I think what will probably even make this worse in a sense is that most kids will associate the Viet Nam Vets as the new old timers. They will still be young enough to have Grandkids that are young like I was in the 60's and 70's. The Korean war vets are sort of the odd man out.
Link Posted: 9/27/2004 6:17:14 PM EST

Good post, SA.


One question though - just how in the hell did such noble, hardworking and honorable folks as those who grew up as kids in the Great Depression and then went on to fight and win WWII ever give birth to that hippie baby-boomer generation???

Link Posted: 9/27/2004 6:17:26 PM EST
If everything goes according to plan, my grandchildren will sit around hearing stories of men who gave all they had, and more, in the Middle East to defeat the most ruthless killers ever. An enemy that wished to not conquer us, but destroy us. Fuckers that would behead women and children, and rape children, and target schools, and blow up families on buses and in airliners. Almost makes the Japs seem civilized.
Link Posted: 9/27/2004 6:24:31 PM EST
[Last Edit: 9/27/2004 6:26:47 PM EST by gamesniper]
The War 2 vets were truly the BEST generation this country has ever seen. I don't know any War 1 vets so I can't comment on them.

But through the business the GF and I own I get to interact with a lot of vets-about 80% of them are War 2-and they're truly great and humble individuals.

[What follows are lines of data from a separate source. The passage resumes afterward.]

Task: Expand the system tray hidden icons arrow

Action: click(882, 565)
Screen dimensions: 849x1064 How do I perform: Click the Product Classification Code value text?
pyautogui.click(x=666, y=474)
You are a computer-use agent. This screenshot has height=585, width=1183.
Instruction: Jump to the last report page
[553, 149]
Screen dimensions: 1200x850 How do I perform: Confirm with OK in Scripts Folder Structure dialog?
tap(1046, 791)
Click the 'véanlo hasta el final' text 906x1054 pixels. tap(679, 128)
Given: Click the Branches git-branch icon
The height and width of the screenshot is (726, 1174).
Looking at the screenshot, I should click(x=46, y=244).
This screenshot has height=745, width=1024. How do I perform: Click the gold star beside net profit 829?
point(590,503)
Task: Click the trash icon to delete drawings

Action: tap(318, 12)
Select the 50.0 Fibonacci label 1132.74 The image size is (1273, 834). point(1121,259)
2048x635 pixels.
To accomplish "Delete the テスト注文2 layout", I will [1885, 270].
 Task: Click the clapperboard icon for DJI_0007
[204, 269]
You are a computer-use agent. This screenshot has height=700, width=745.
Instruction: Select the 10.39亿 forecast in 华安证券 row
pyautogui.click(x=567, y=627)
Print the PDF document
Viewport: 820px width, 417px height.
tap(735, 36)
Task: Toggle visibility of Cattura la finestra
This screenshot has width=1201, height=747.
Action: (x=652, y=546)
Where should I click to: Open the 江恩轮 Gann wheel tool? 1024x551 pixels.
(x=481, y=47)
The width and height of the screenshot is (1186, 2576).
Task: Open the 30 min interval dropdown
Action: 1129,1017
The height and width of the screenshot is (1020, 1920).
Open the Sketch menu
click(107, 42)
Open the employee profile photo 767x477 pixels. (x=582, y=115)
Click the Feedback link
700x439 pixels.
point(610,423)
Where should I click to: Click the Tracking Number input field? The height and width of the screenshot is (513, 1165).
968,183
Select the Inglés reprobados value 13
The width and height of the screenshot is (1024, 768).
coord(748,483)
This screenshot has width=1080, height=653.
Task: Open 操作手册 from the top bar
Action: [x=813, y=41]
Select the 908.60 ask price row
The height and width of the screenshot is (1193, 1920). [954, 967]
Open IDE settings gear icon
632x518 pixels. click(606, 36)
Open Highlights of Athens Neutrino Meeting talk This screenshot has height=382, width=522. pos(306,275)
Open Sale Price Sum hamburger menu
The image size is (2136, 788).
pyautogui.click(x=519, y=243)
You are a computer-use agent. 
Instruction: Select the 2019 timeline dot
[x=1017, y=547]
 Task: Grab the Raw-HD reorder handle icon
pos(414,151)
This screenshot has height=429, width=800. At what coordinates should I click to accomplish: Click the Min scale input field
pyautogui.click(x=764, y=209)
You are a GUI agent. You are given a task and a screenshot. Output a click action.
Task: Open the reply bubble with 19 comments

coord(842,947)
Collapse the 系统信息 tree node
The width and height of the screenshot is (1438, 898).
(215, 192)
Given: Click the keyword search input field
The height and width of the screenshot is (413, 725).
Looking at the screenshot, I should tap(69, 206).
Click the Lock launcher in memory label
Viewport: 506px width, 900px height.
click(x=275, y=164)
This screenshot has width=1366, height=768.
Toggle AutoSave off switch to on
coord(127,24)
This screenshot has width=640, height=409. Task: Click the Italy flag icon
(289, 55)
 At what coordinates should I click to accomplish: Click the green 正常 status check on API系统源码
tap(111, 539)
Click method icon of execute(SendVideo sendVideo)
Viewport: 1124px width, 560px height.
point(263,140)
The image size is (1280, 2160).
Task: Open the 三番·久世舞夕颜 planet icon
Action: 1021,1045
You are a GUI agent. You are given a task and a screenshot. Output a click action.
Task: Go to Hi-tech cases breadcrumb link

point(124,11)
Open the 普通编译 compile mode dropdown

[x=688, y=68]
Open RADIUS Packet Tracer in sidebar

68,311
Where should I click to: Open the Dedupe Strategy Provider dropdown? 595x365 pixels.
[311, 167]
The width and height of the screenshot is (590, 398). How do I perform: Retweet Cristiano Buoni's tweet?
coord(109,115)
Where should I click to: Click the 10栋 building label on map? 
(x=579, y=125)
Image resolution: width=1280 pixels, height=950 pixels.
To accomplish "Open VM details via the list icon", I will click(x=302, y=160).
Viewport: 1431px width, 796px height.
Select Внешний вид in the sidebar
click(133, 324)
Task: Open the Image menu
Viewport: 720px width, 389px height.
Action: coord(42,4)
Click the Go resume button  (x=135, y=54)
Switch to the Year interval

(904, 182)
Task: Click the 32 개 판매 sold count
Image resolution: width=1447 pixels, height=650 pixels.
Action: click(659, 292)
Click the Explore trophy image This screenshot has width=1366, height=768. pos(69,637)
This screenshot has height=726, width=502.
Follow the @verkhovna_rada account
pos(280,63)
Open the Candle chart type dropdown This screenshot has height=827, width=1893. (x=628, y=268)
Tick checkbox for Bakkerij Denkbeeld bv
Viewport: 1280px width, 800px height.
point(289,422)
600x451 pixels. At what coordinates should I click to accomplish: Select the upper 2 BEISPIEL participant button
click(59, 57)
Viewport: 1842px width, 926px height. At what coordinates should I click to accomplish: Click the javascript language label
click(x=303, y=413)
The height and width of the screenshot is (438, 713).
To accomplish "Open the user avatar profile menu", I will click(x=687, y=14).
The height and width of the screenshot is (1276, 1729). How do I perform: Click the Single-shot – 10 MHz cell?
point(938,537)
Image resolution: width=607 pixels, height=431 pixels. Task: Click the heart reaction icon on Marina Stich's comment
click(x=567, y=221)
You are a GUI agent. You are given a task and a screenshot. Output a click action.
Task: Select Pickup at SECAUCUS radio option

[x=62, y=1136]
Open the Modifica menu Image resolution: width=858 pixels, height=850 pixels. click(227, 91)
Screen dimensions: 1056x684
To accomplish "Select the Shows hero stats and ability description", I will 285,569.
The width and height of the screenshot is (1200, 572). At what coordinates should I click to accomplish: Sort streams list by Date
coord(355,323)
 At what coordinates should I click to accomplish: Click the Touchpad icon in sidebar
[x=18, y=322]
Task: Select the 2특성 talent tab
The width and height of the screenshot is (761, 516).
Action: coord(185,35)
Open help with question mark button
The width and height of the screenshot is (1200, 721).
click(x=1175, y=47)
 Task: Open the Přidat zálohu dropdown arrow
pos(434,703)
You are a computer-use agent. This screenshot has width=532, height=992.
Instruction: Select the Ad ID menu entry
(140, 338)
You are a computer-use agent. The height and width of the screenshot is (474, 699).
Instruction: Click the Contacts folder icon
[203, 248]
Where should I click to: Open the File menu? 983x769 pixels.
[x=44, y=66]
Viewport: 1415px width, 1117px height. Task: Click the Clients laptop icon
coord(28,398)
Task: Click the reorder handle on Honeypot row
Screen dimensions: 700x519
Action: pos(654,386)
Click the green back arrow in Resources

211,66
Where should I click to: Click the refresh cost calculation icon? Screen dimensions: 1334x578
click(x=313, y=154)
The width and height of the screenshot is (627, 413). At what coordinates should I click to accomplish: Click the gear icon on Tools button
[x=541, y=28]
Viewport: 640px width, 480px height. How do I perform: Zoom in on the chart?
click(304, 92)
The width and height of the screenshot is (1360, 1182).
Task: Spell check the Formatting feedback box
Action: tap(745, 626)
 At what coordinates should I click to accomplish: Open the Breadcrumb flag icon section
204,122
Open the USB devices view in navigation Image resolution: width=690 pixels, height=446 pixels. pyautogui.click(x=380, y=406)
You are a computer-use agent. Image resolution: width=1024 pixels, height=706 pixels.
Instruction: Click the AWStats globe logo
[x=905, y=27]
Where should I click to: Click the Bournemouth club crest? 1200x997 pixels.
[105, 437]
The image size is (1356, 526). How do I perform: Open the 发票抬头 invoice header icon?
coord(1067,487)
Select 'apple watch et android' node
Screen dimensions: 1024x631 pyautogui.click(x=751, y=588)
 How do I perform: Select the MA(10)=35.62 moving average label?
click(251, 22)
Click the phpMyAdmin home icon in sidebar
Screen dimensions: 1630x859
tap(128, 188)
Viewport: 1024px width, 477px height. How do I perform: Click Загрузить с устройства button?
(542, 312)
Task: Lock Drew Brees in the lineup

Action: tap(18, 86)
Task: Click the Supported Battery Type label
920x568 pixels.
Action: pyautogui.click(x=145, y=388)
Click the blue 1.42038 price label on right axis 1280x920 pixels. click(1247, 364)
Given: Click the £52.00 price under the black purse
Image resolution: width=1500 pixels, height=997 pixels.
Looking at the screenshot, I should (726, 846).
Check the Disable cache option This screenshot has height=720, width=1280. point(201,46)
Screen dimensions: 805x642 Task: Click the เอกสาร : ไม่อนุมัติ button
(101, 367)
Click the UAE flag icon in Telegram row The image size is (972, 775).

This doesn't mean I take any respect away from Korean or Vietnam vets, or Panama, Grenada, Somalia, GW1 vets. Whether they were awarded MOHs or were in the rear with the gear. They've earned my deepest respect as well-but the ENTIRE WORLD was not at danger when they stepped up to the plate, and the War 2 vets they think that what they did was what they were expected to do and wasn't anything special.
Link Posted: 9/27/2004 7:15:44 PM EST
Link Posted: 9/27/2004 7:24:45 PM EST

Originally Posted By SteyrAUG:

Originally Posted By GomerPyle:
Very true and well-said.

I was fortunate enough to attend a forum of several B-17 crew members last night. They told some great stories, and it amazed me how modest they were. They were proud of what they had done, but they weren't boastful about it at all.

There was a flying B-17 there also, and some of them got to ride on it today. I bet that was a thrill.



That describes them so well.



Yeah, one of my Great Uncles who died last year was in the D-Day invasion of Normandy. He rarely spoke of it. All those old (now) guys that I've known had it pretty rough all through life compared to today, but just kept going instead of complaining.